Thursday, April 5, 2012
How do you outsource social media marketing?
According to a study by Social Media Examiner, social media outsourcing is set to grow by 128 percent over the next two years. This year, 32 percent of companies are likely to outsource some social media functions, up from 28 percent in 2011 and 14 percent in 2010. Given the skills resident in many agencies, this is a positive development. Especially for B2B marketing companies new to social media, using outside resources can help you accelerate your entry into this channel while simultaneously making it more effective.

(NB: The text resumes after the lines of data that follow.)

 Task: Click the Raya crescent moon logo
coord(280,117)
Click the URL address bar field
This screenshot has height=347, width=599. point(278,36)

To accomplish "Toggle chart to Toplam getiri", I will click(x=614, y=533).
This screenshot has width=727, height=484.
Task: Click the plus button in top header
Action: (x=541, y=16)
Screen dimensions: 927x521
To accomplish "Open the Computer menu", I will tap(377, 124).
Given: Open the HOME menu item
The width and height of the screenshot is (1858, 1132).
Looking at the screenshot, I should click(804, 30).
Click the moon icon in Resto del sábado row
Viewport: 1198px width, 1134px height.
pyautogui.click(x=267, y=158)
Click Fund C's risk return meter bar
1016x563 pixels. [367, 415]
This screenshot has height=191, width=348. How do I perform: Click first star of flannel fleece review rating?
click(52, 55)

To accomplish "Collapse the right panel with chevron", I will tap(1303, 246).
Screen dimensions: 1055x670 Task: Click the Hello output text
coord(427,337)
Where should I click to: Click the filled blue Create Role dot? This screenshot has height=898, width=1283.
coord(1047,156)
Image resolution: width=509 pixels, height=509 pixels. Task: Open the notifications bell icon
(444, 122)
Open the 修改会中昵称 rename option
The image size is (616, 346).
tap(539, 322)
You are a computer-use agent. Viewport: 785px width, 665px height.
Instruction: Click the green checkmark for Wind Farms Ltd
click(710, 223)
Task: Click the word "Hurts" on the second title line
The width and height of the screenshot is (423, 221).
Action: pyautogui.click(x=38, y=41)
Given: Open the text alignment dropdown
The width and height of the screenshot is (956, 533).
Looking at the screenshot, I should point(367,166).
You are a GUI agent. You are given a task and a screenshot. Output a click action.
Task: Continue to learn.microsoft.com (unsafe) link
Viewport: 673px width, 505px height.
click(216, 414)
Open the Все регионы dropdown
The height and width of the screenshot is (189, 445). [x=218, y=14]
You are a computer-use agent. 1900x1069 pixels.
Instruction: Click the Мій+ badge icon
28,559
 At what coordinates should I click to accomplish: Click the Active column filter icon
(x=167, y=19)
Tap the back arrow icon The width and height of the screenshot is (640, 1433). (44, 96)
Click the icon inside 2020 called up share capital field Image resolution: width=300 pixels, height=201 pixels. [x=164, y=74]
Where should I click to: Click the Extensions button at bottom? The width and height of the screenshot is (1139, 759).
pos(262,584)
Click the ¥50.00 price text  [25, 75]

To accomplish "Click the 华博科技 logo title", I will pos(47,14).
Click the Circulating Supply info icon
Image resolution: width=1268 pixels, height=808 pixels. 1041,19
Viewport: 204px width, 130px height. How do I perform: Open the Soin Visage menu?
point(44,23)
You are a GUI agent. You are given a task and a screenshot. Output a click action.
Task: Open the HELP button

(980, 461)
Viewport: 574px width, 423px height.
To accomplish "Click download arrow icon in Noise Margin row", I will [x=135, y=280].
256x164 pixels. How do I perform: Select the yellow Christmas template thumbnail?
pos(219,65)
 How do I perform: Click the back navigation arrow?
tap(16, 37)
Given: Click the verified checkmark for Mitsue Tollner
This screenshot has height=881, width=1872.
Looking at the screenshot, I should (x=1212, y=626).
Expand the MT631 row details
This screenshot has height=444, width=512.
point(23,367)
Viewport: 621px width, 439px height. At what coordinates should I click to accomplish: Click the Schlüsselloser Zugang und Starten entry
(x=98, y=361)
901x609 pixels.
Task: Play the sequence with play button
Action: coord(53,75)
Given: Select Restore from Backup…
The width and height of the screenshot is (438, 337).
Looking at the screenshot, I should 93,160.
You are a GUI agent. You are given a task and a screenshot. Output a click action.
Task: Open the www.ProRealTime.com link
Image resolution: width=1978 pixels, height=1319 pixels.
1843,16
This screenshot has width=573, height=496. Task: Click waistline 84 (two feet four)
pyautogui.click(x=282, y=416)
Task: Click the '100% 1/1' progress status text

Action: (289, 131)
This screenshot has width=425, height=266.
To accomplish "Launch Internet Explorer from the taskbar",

But, it doesn’t make sense to outsource all social media activities: some lend themselves better to this model than others. Below, take a look at the percentage of surveyed companies that outsource each social media function, as well as the relative merits and risks of each.
1. Design and development (20 percent): this makes sense to me. Social media application design and development can require special knowledge and skills (especially when it comes to the APIs), and it can be expensive to keep or cultivate them in house. Also, app designers and developers will have insights from across multiple clients, which can be useful to the marketing departments that engage them. I wouldn’t be surprised to see this number increase, especially through the use of packaged social media tools like those from Buddy Media, Wildfire and Strutta.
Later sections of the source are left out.